Salads are a staple for any diet out there, but that doesn't mean you have to deal with boring lettuce every single time when making one. In fact, you can change it up while still keeping down the calories with all sorts of dressings and extras in your salad, such as with this lighter chicken salad.
Perfect as a healthy lunch or snack, this chicken salad is small in calories but big on flavor. This is a classic lunchtime meal that almost everyone loves, but you don't have to worry about the huge sodium intake or the bad fats.
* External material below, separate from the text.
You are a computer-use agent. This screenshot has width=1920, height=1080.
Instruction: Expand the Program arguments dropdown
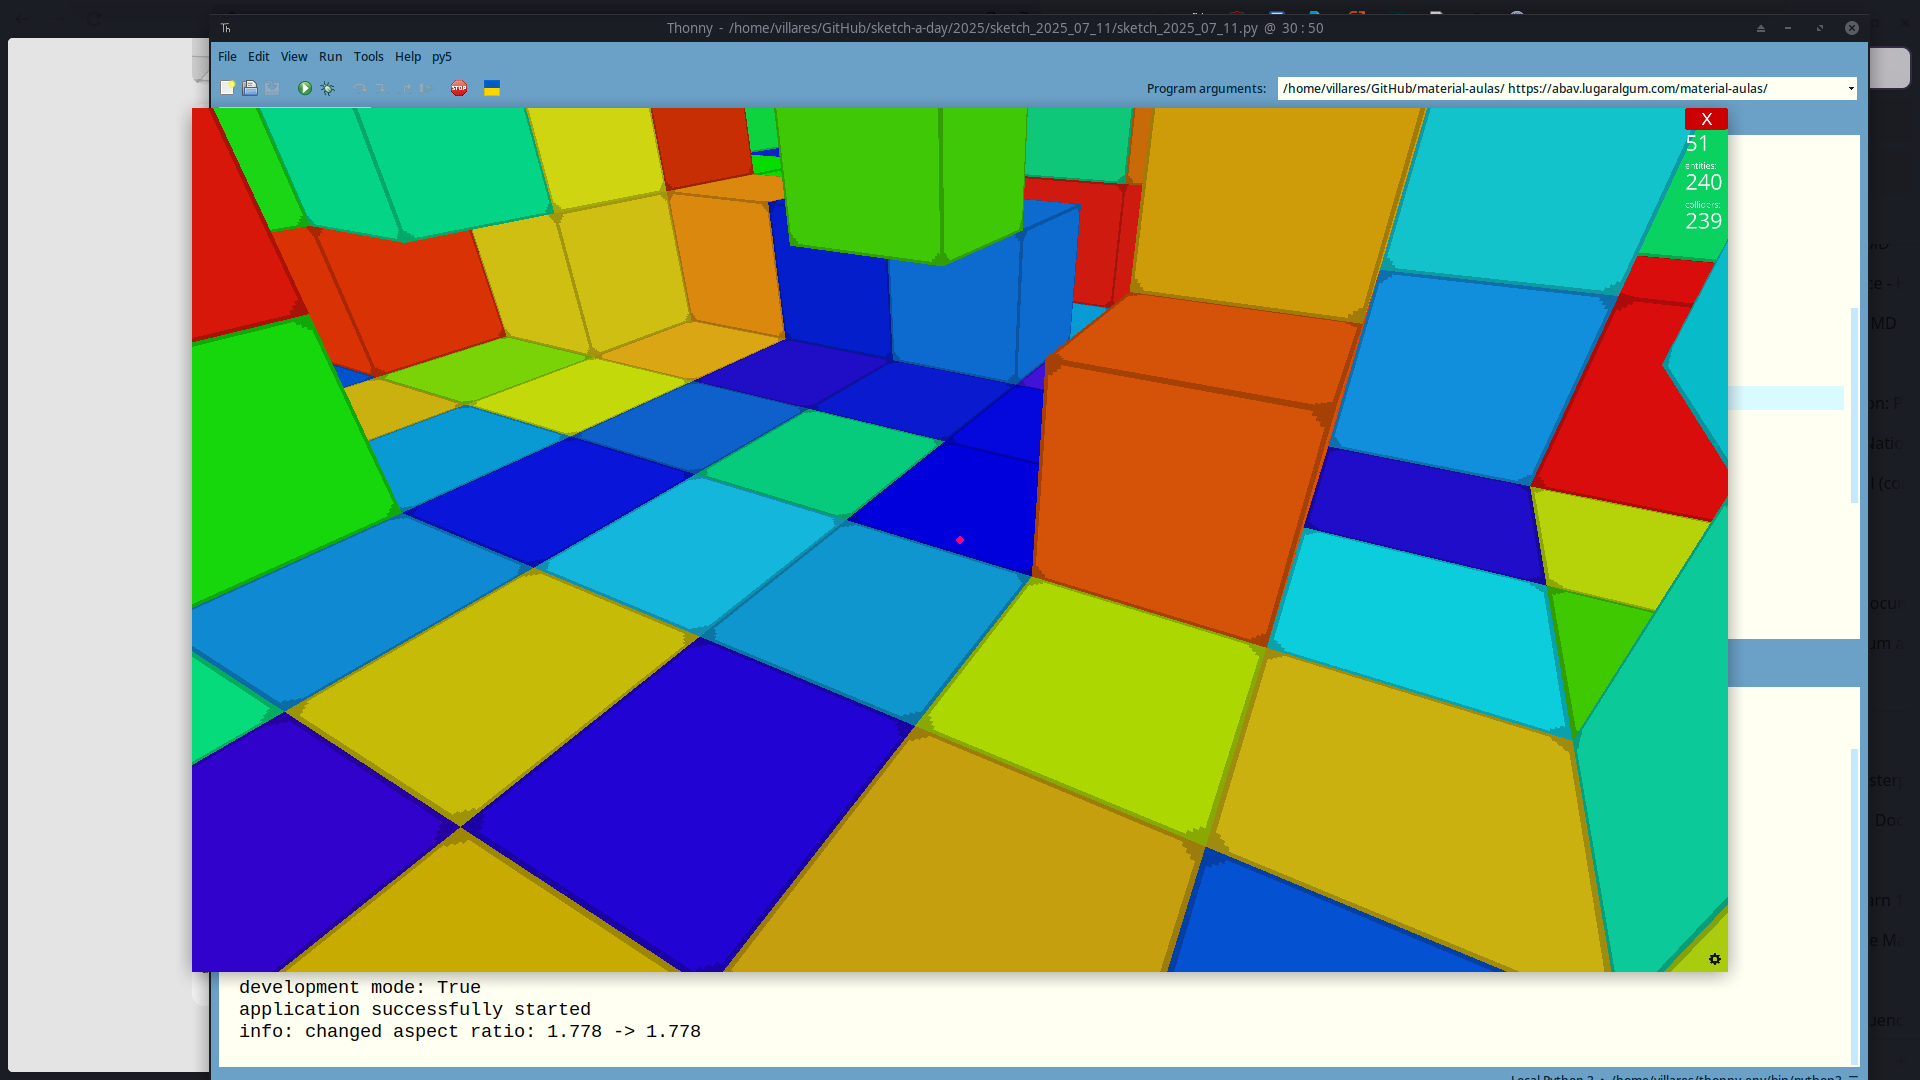tap(1851, 89)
Also, you will be getting in your necessary vegetables and this salad can be easily paired with whole wheat bread.
- A dash of salt and pepper
- Four chicken breasts, boneless and skinless
- 1/4 cups of mayonnaise, light
- 1/4 cups of buttermilk, low fat
- One tablespoon of Dijon mustard
- One tablespoon of lemon juice, preferably fresh
- 1/2 to 1 teaspoon of hot sauce
- Two celery stalks, finely chopped
- 1/2 red onion, small, finely chopped
- 1/4 cups of parsley, preferably fresh, chopped
And here are the easy step-by-step instructions. This light chicken salad typically takes thirty minutes to make.
- Fill a skillet with a fitted lid with about one inch of water, salted, and bring it to a boil. Add the chicken breast halves, cover the skillet, and reduce the heat to about medium-low settings. Let it simmer for 5 minutes. Take the skillet off the heat and let the chicken steam until cooked through at about 12 to 14 minutes. Once done, remove the chicken breasts from the skillet and start cutting into chunks or shred with a fork.
- Add the mayonnaise, buttermilk, Dijon mustard, lemon juice, and hot sauce together in a medium sized mixing bowl. Stir in the chicken, chopped celery stalks, chopped onion, and the parsley. Dash in any salt or pepper for extra taste.